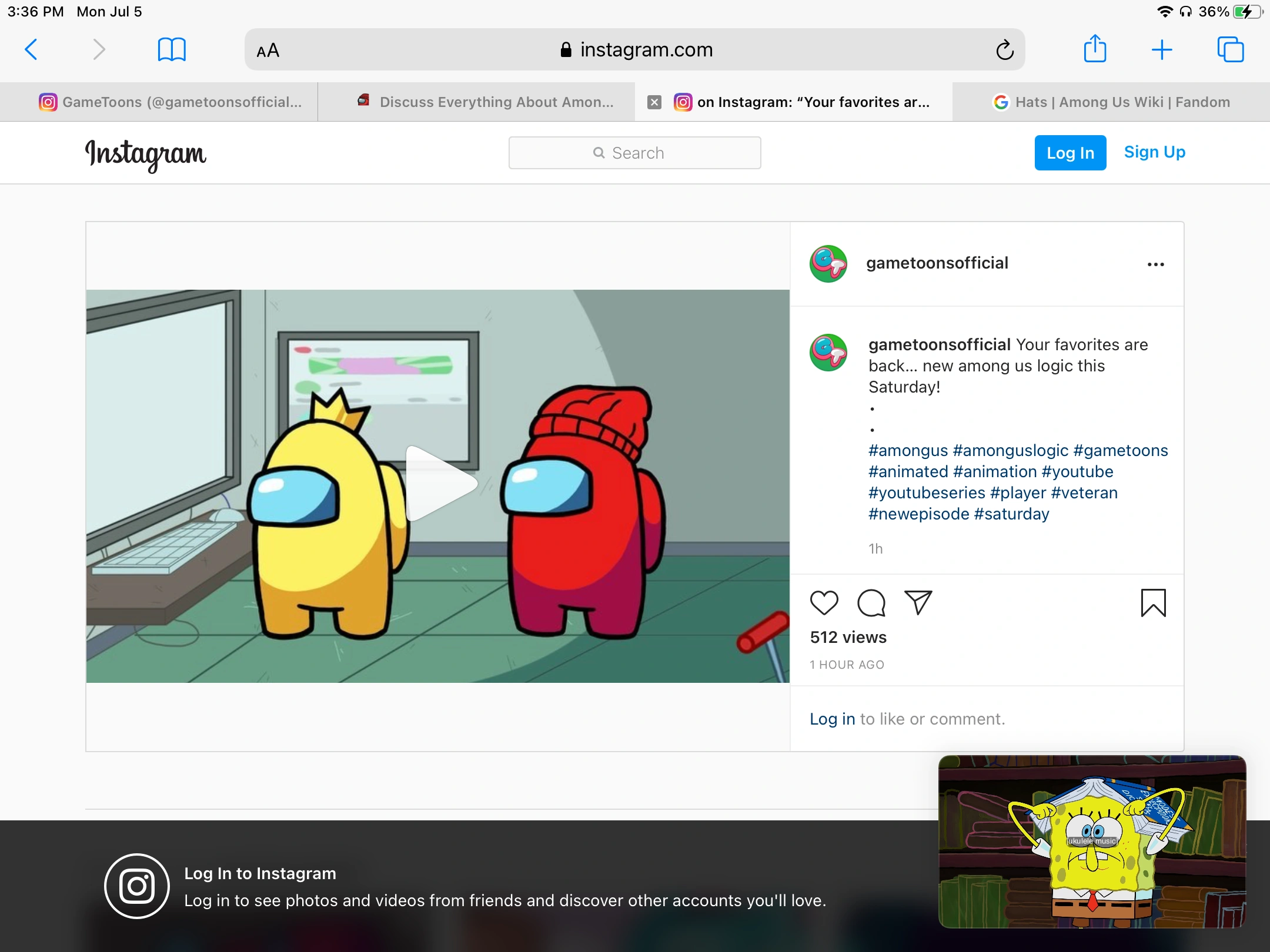This screenshot has width=1270, height=952.
Task: Switch to the GameToons profile tab
Action: click(x=171, y=102)
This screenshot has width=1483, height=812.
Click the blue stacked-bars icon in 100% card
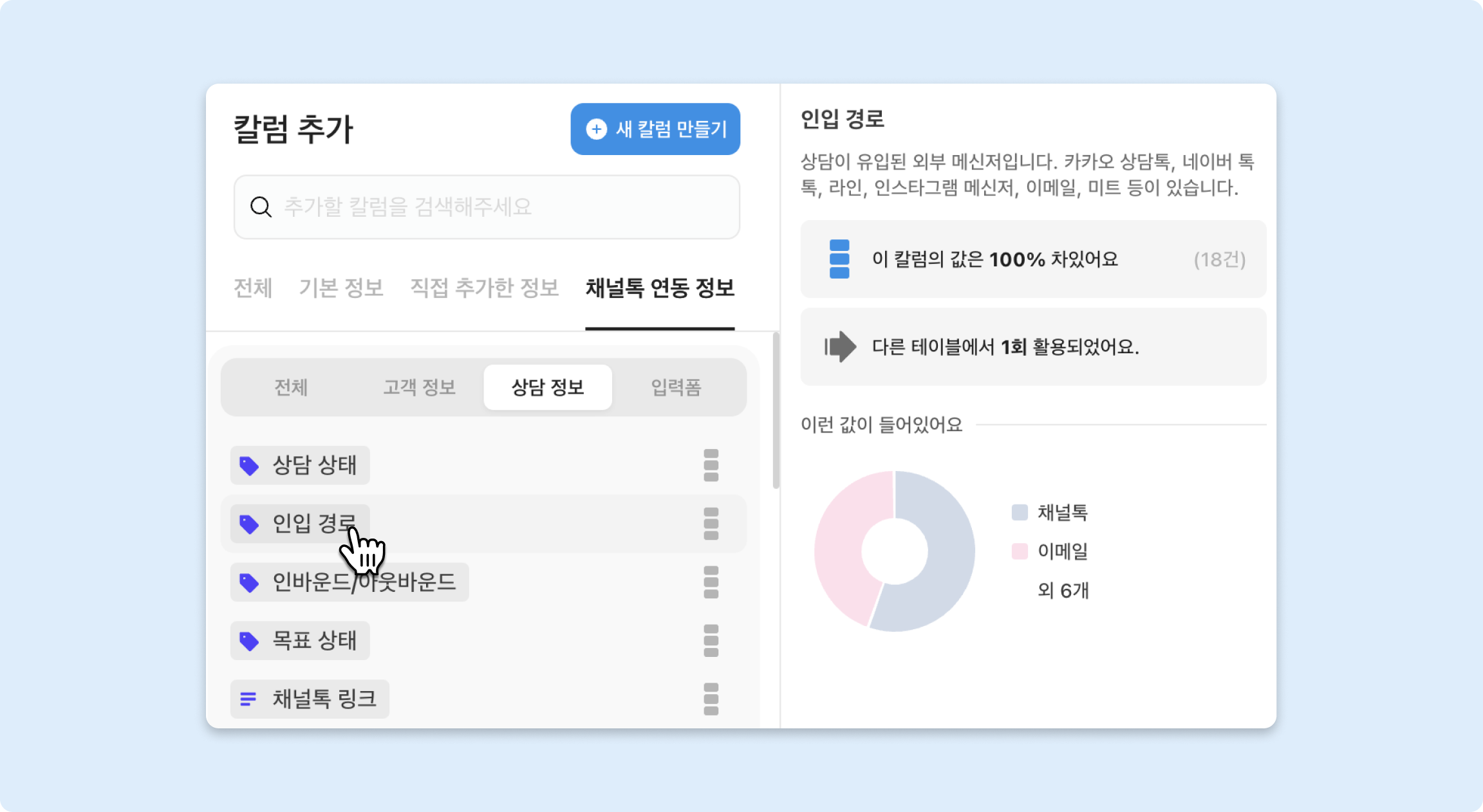coord(839,259)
• • •
将上方所有行转为编号列表，略去空行，答案中不含图片。

参考解答:
1. This screenshot has width=1270, height=952.
2. Task: Switch to the GameToons profile tab
3. Action: click(x=171, y=102)
4. This screenshot has width=1483, height=812.
5. Click the blue stacked-bars icon in 100% card
6. coord(839,259)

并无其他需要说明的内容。